Mi nombre es Juan López y soy abogado. Desde hace un par de años estoy estudiando en el doctorado de psicología en la Universidad de Los Andes. Las razones por las cuáles tomé esa decisión son múltiples, pero solo voy a hablar de una que es muy importante para mí.
Como abogado me he encontrado en varias situaciones en las que lo que sé acerca del derecho no ha sido suficiente para entender los problemas por los que pasa la gente. En consecuencia, muchas veces no he podido ayudar a las personas con la que he trabajado de la manera como las circunstancias lo requieren.

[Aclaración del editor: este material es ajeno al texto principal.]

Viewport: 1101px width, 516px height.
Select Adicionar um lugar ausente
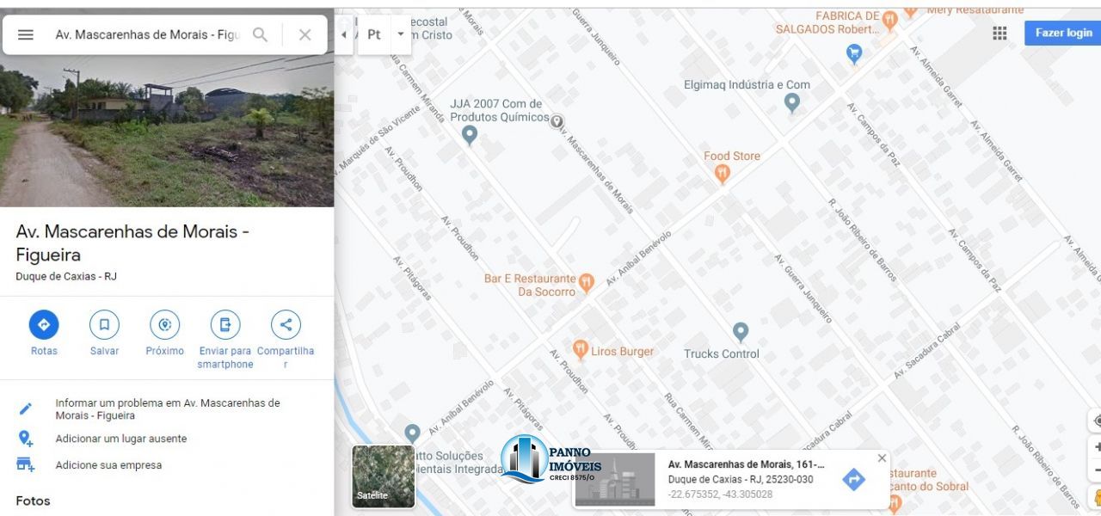120,439
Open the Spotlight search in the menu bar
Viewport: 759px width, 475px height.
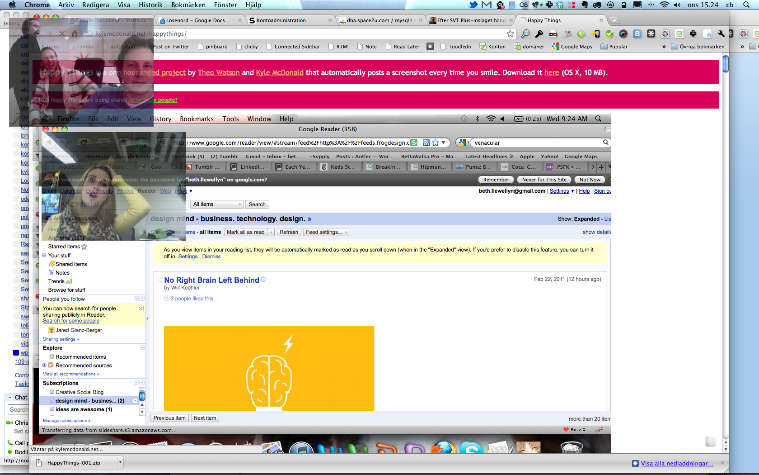pyautogui.click(x=746, y=5)
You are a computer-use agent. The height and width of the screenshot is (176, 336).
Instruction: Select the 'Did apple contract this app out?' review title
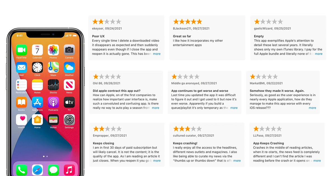point(116,91)
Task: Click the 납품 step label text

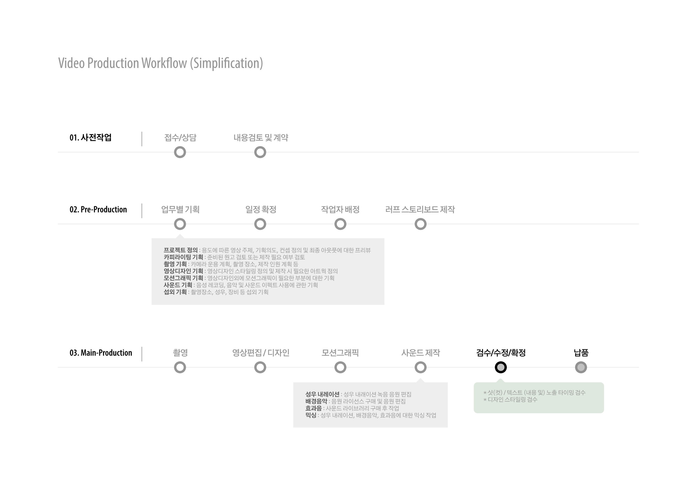Action: tap(581, 353)
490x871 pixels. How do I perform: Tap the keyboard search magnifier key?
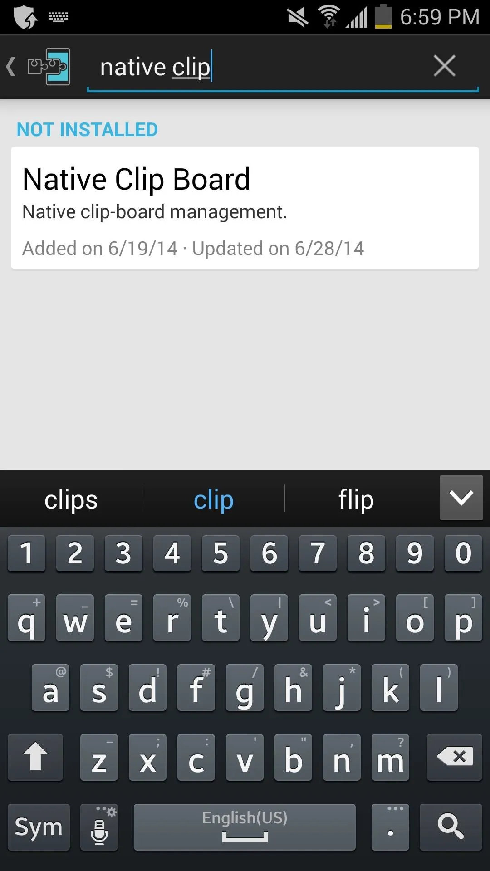[x=451, y=827]
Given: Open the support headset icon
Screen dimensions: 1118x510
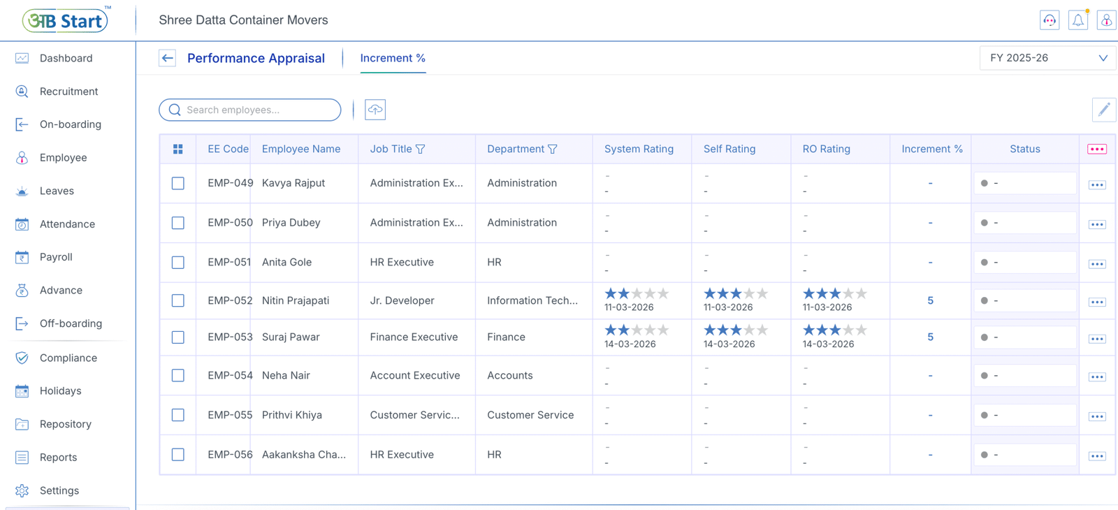Looking at the screenshot, I should click(x=1050, y=20).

La primera vez que me di cuenta de esto me dejó marcado para siempre. Yo había acabado de terminar una maestría (LLM) en una famosa universidad de los Estados Unidos. Durante un año me dediqué a estudiar y a entender el significado de los derechos económicos, sociales y culturales –por ejemplo, la salud o la vivienda-. Mi interés era (y todavía es) poder conectar las palabras del derecho con las necesidades de comunidades más pobres.

No lo pensé mucho y acepté la oferta. Después de todo, se me ocurrió, esa podía ser una buena oportunidad para, poco a poco, ir hablando de los derechos laborales de los trabajadores en los Estados Unidos. Esa es una forma de protección que tiene todo el mundo: indocumentados o no.

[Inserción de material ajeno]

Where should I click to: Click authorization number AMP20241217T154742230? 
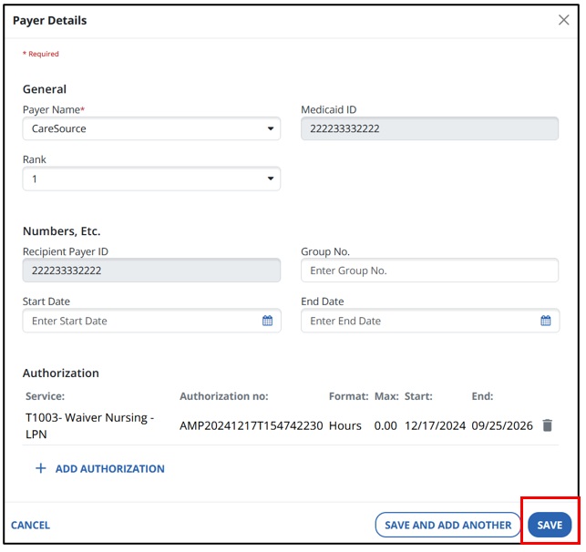tap(251, 425)
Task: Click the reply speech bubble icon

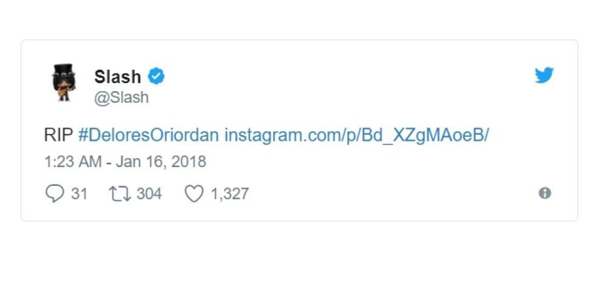Action: [x=55, y=194]
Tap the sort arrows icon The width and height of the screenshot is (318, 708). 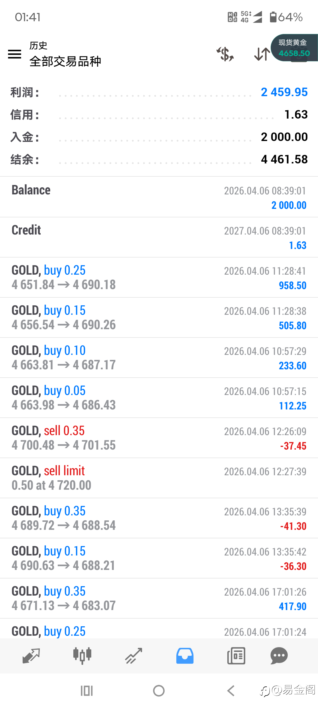261,54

En la primera clase les pedí a mis estudiantes que se presentaran y contaran en dónde trabajaban. La mayoría recogía platos sucios en restaurantes. Otros se encargaban de cumplir varias tareas en las cocinas. ¡Magnífico! Tarde o temprano vamos a poder hablar, así sea un poquito, sobre derechos laborales.
Inmediatamente después repartí unas hojas de colores y pedí que cada persona escribiera, como pudiera, palabras que hubiera oído en inglés y que quisiera aprender qué significaban en español. Cuando recogí las hojas no pude contener mi impresión al ver el papel que me entregó Margarita. En esa época, Margarita era una mujer de 19 años de edad que trabajaba lavando platos en un restaurante. En su papel había escrito lo siguiente:
Ay jei yu
No me tomó tiempo entender que ella quería saber el significado de la expresión que en ingles se escribe: “I hate you”. Antes de decir cualquier cosa, le pregunté a Margarita cómo y dónde había oído esas palabras. Ella contestó que eso era lo que le decía su jefe algunas veces que ella terminaba su trabajo temprano y pedía permiso para irse a casa. Yo guardé silencio por un momento.

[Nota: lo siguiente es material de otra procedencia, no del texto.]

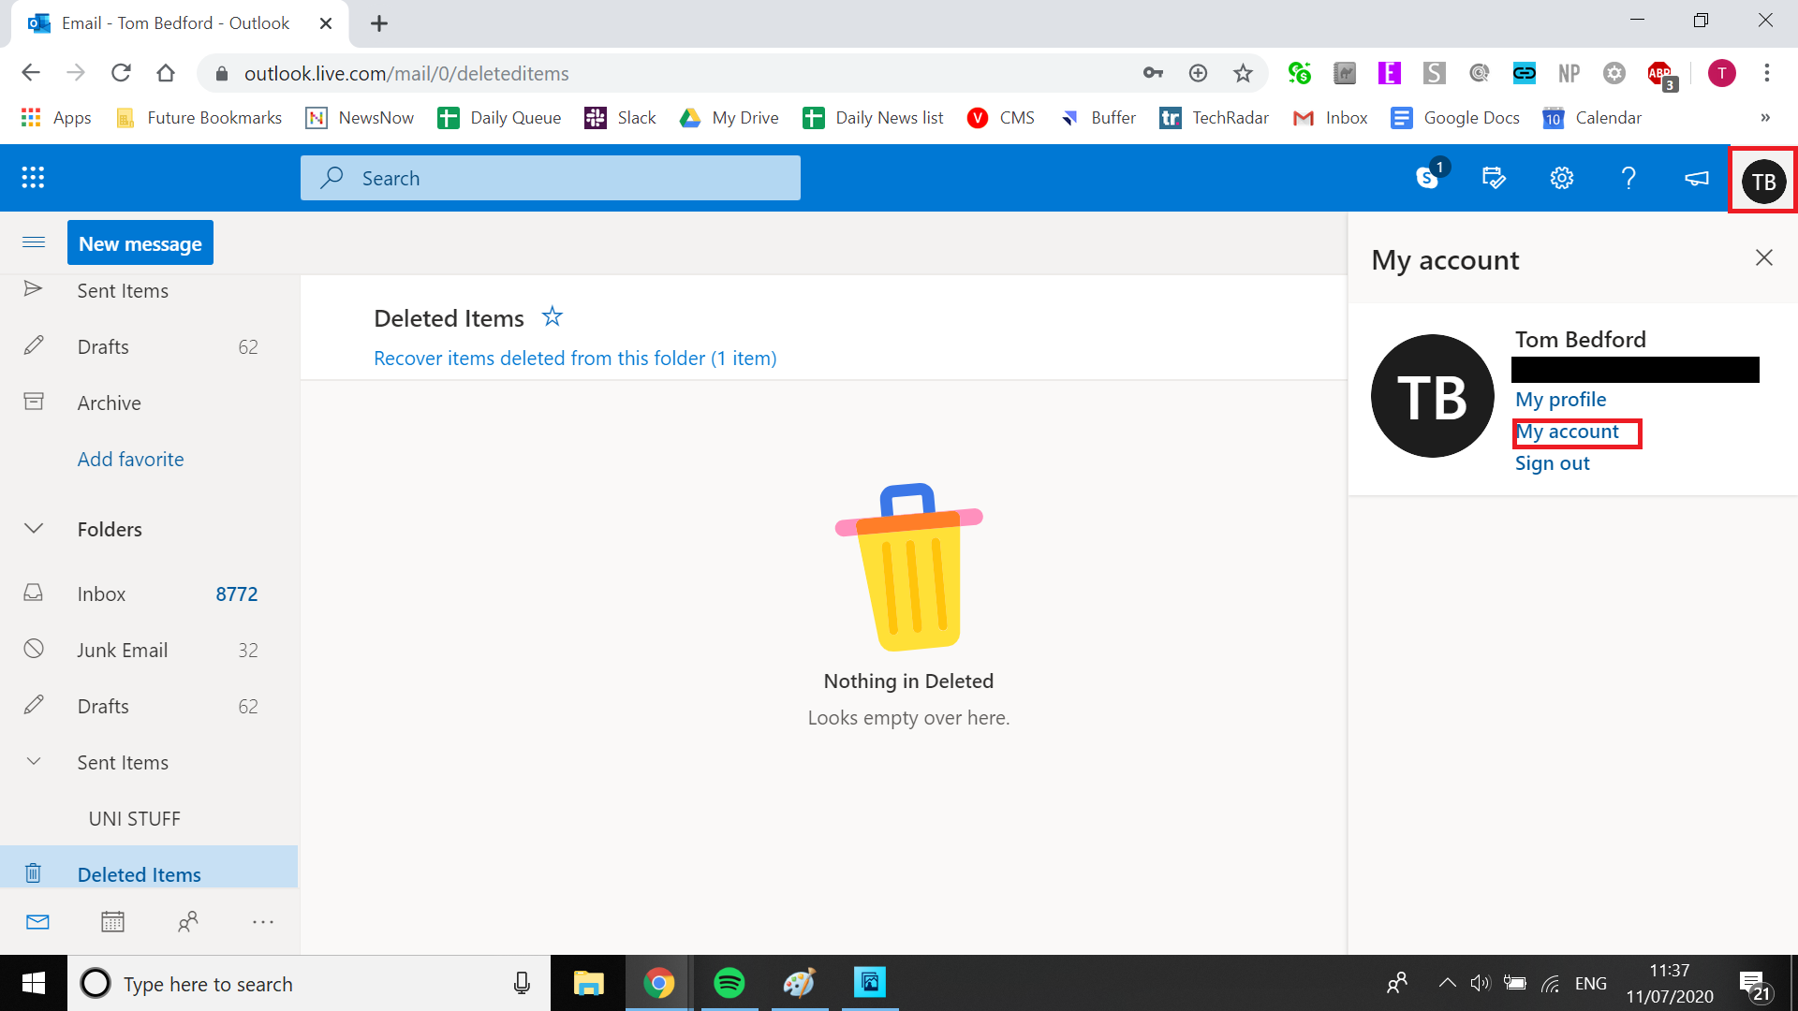Click Recover items deleted from this folder
1798x1011 pixels.
pos(574,357)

Inmediatamente comprendí (y todavía lo creo) que nada de lo que yo haga como abogado tiene mucho sentido si no soy capaz de comprender el mundo emocional y cultural en el que viven mis clientes. Con frecuencia, la mejor ayuda que puede prestar un experto no tiene que ver con su capacidad para citar las leyes que se aplican en un caso. Lo primero que hay que hacer es poder entender las emociones que están en juego y lo que las personas quieren.
Muchas veces, el derecho no ofrece una buena respuesta; en el mejor de los casos, esa respuesta es siempre incompleta.